Recopie sous forme de liste numérotée, sans les lignes vides, les lignes des éléments allant de celle qui contient "Image resolution: width=970" jusqu'à celle qui contient "In order to click on city-cell: 长沙", ces deux lignes comprises, et rien d'autre.

---------- Les données ----------

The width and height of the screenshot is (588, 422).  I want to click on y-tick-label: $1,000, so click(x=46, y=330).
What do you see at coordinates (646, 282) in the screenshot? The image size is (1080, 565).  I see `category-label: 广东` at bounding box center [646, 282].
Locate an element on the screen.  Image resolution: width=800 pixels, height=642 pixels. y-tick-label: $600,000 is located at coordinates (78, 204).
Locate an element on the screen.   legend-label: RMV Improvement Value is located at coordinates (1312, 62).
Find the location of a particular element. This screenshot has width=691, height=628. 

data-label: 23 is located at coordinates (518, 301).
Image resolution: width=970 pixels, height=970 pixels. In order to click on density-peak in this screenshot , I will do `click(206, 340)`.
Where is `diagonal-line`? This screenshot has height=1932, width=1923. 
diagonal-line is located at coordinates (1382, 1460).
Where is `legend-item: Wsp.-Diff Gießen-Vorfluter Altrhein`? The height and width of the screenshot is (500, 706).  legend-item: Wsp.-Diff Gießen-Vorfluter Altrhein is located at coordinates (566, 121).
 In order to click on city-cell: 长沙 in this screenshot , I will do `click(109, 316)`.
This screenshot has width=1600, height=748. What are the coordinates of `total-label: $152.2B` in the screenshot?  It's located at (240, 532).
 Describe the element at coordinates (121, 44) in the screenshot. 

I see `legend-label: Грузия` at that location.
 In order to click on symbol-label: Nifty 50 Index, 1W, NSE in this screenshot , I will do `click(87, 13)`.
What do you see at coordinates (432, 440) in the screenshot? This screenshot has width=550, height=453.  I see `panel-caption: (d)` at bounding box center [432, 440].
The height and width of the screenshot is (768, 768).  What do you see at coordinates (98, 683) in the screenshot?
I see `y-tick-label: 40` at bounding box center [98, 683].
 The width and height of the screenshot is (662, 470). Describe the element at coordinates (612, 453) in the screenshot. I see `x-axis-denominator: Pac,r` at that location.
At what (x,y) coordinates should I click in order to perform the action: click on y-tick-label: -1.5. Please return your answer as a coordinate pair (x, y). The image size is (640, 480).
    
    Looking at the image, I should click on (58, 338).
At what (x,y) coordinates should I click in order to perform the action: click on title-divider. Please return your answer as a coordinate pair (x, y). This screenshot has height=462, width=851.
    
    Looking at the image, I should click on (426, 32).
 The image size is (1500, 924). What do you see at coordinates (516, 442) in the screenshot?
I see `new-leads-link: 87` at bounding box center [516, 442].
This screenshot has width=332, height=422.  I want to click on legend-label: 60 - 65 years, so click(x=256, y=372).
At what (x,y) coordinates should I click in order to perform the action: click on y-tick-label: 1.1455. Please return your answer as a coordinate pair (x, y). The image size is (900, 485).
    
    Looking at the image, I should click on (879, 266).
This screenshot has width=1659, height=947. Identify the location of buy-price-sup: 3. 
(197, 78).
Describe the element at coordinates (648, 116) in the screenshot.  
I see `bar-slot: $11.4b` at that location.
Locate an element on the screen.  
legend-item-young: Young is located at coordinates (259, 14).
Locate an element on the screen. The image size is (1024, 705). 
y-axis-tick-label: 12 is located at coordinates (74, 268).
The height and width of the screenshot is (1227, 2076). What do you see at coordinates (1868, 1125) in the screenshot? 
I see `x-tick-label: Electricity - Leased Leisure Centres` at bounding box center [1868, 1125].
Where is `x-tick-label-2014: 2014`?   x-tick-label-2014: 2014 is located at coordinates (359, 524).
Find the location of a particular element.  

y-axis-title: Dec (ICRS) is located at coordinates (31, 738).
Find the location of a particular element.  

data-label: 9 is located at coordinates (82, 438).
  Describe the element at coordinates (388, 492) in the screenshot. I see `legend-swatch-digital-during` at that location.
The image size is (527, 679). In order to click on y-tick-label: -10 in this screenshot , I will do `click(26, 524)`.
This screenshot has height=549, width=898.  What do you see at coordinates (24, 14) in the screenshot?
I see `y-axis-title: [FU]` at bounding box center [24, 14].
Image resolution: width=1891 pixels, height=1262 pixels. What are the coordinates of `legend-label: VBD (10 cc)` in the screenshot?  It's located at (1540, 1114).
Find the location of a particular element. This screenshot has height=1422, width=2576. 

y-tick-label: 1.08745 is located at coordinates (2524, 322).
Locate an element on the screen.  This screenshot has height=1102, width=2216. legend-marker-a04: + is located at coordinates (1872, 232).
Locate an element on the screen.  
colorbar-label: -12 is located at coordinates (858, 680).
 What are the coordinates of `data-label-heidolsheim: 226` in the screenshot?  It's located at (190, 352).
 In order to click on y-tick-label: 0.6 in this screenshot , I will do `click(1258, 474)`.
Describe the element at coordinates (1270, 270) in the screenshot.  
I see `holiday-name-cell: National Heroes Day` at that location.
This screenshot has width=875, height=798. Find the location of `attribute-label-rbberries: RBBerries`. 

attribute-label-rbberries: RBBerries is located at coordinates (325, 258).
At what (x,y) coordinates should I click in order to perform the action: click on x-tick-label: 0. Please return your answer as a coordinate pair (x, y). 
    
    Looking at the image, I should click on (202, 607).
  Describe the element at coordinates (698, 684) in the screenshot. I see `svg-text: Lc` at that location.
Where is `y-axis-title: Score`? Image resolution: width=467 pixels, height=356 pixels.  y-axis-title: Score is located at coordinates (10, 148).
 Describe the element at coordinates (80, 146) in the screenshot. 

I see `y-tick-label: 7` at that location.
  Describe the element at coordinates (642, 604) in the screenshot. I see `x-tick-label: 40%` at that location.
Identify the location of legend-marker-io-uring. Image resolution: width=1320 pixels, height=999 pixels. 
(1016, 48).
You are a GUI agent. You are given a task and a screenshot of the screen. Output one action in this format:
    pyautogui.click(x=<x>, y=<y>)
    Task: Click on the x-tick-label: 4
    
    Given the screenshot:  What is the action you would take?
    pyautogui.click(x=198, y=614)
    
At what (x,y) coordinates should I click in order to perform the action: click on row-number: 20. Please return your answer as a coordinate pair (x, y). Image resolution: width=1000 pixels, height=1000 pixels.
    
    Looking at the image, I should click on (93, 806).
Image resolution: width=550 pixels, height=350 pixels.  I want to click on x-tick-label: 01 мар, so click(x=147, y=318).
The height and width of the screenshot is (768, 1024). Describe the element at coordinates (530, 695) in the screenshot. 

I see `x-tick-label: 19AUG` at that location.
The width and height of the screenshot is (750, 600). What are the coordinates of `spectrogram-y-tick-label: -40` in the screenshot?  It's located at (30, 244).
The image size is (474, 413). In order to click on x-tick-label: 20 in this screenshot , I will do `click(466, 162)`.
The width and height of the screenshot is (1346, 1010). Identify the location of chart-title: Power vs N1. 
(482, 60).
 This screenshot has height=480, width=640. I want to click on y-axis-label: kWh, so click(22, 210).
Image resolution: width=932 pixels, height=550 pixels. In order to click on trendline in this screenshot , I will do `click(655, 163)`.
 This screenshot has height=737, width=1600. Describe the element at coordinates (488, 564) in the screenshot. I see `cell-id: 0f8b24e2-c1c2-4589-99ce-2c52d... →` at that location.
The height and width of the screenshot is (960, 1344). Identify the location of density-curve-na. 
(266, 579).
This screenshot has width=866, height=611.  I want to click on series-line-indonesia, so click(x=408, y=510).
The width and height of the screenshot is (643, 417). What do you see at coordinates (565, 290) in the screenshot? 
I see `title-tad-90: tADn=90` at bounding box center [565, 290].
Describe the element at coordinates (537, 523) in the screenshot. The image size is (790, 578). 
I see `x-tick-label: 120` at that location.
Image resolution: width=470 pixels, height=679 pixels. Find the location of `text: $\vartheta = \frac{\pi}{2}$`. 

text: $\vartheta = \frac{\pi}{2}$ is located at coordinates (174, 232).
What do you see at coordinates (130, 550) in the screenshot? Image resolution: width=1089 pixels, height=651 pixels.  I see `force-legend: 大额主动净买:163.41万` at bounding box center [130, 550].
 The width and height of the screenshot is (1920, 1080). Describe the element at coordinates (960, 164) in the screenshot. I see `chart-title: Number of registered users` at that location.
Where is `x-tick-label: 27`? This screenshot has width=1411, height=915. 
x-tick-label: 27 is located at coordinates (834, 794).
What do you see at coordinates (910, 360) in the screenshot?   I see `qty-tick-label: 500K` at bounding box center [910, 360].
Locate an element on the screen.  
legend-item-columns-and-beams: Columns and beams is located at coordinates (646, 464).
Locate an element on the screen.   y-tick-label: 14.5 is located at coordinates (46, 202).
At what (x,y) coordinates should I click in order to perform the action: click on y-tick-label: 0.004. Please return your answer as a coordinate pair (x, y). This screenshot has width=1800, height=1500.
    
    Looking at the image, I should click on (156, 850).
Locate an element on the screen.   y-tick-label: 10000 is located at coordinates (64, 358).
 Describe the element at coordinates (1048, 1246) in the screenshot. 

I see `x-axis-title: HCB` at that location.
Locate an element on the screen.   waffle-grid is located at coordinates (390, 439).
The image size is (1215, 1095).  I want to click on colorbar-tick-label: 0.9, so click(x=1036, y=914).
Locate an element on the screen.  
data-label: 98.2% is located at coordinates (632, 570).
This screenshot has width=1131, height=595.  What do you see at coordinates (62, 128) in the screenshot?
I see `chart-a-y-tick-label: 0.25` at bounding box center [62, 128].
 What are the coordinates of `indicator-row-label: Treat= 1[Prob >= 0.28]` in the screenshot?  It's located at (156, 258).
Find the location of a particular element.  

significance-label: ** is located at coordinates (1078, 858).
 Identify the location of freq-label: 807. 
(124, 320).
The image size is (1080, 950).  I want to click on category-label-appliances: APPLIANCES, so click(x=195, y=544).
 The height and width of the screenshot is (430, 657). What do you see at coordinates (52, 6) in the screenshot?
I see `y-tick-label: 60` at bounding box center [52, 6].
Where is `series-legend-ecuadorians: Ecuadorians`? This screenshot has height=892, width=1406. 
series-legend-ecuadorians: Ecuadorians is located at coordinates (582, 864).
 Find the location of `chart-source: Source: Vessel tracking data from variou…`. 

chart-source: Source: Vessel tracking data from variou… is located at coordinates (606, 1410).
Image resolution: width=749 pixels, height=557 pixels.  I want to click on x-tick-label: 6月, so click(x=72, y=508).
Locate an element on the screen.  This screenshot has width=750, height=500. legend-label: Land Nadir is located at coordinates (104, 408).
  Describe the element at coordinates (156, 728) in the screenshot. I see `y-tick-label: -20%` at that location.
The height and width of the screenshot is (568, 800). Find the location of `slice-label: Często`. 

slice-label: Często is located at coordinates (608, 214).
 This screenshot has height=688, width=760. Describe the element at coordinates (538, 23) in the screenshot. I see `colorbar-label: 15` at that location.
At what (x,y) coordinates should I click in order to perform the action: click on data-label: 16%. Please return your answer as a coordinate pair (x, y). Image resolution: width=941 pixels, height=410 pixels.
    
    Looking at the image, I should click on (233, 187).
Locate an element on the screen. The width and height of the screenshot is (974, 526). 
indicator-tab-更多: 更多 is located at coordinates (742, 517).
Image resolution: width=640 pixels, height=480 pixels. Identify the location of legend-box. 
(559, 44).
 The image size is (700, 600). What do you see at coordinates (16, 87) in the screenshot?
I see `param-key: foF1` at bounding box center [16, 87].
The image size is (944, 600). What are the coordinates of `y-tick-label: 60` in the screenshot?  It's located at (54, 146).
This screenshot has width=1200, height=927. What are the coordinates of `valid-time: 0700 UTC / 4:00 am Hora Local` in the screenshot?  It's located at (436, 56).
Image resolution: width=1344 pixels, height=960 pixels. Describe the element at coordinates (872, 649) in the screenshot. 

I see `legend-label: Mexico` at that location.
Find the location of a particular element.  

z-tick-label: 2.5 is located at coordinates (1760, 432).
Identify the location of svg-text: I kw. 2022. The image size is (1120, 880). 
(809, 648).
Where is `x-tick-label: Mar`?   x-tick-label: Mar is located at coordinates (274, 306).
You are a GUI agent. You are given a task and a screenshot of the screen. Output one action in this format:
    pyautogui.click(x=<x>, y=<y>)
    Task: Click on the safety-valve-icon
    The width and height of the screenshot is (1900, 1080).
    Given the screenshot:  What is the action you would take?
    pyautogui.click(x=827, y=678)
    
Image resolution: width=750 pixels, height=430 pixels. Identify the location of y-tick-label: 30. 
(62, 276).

----------

**La réponse**:
1. Image resolution: width=970 pixels, height=970 pixels. In order to click on density-peak in this screenshot , I will do `click(206, 340)`.
2. Where is `diagonal-line`? This screenshot has height=1932, width=1923. 
3. diagonal-line is located at coordinates (1382, 1460).
4. Where is `legend-item: Wsp.-Diff Gießen-Vorfluter Altrhein`? The height and width of the screenshot is (500, 706).  legend-item: Wsp.-Diff Gießen-Vorfluter Altrhein is located at coordinates (566, 121).
5.  In order to click on city-cell: 长沙 in this screenshot , I will do `click(109, 316)`.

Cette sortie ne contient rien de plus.